In general, individuals with higher adherence to DDRRS score tend to have higher intakes of plant protein and plant fatty acids and lower intakes of dietary TFA and animal fats. Also, a diet with a higher score of DDRRS is a low GI dietary pattern rich in fiber and phytochemicals and poor in simple sugar. Therefore, a dietary pattern with DDRRS characteristics may be associated with a reduced risk of cardiometabolic risk factors such as insulin resistance, glucose intolerance, dyslipidemia, weight gain, and elevated blood pressure.
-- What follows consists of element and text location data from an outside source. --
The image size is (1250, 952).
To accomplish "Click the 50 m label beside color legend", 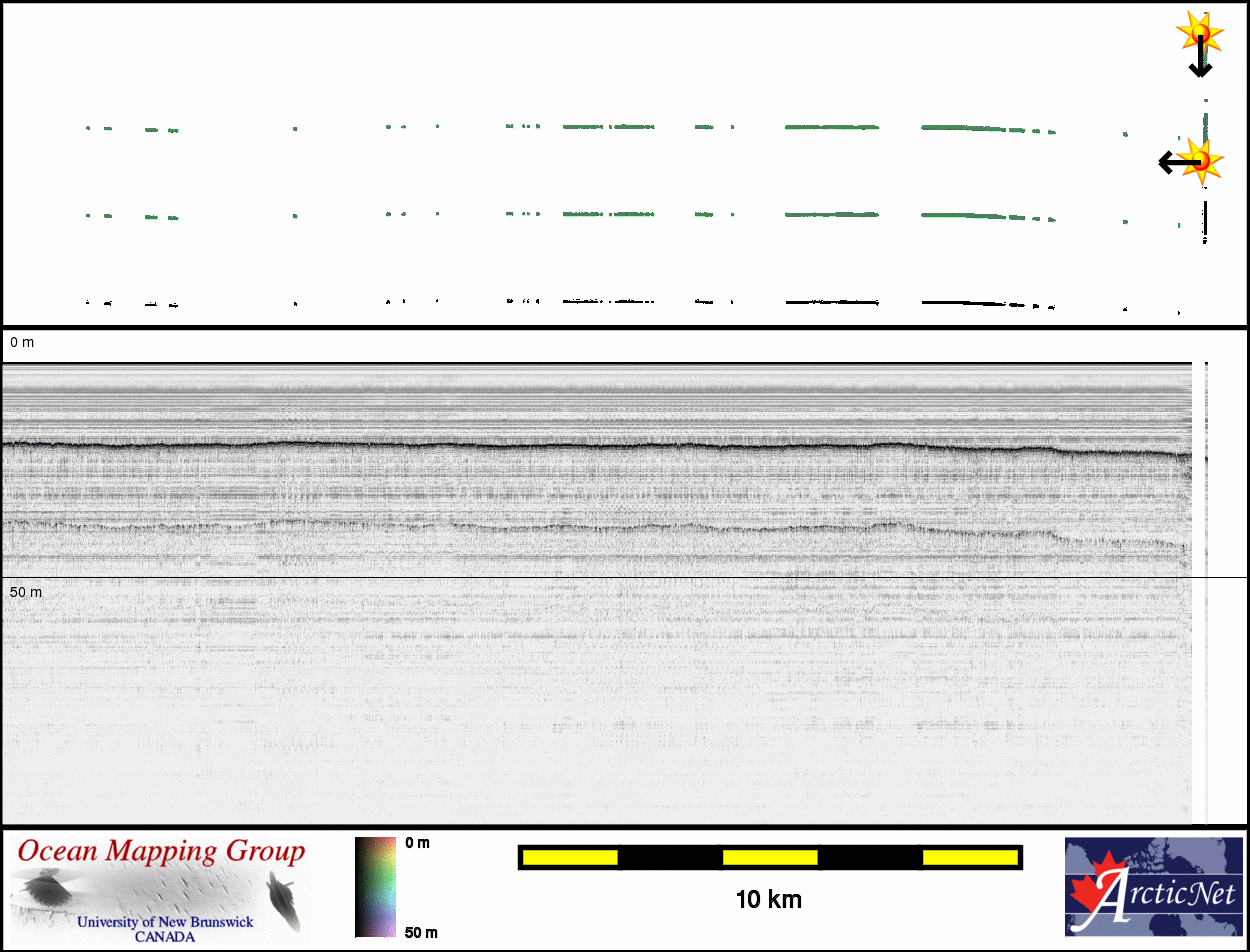I will pos(421,933).
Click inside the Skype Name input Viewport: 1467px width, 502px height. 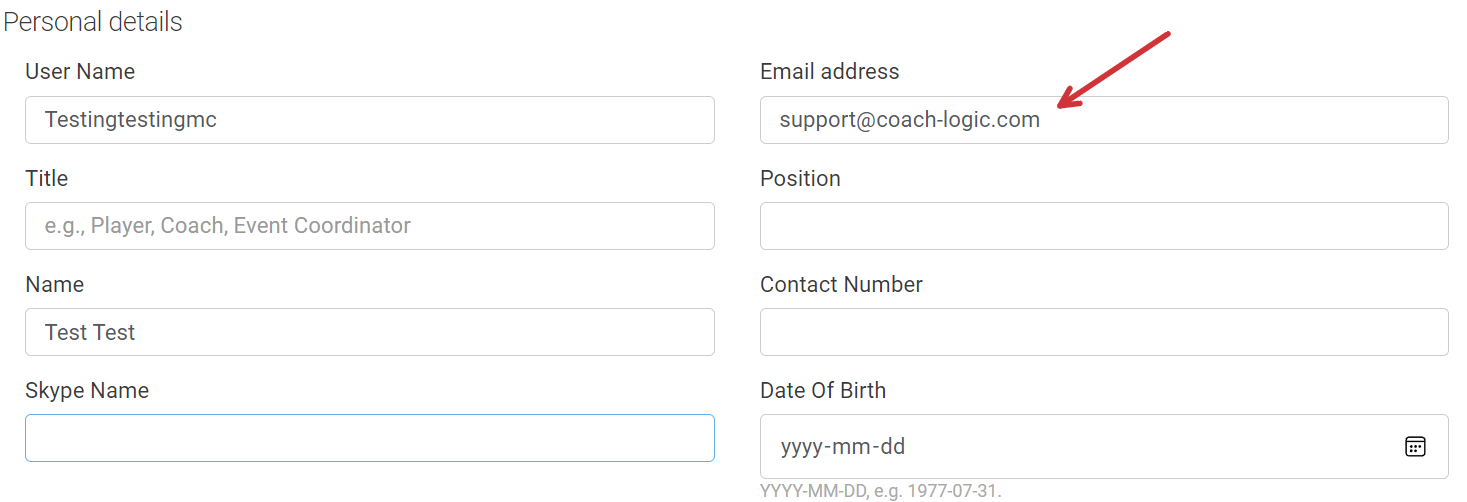click(x=370, y=438)
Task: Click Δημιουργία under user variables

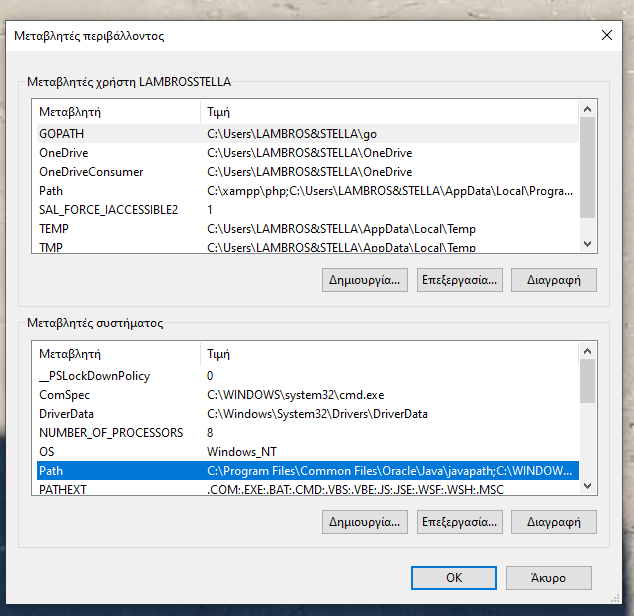Action: click(365, 279)
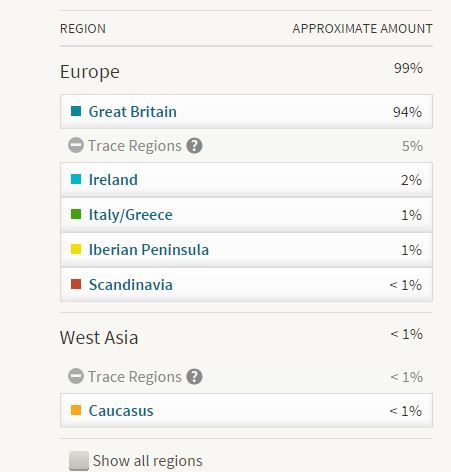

The current study has several important strengths. To the best of our knowledge, this is the first study with a prospective design to investigate the association of DDRRS with the risk of MetS, in a relatively large sample with a long-term follow-up. The use of valid and reliable food-frequency and physical activity questionnaires were important strengths of this study. This study however has its limitations. First, although similar to epidemiological studies, in the current study valid questionnaires were used for dietary and physical activity assessment, some measurement errors are inevitable. Also, although major confounding variables were adjusted in our models, there may still be residual or unmeasured confounders the effects of which cannot be ruled out.

Conclusions

The results of the current study showed that greater adherence to DDRRS are associated with decreased risk of MetS. This is an important finding since it can help to define a dietary pattern that is easily adhered to by the public to prevent the growing poor health outcomes such as metabolic abnormalities.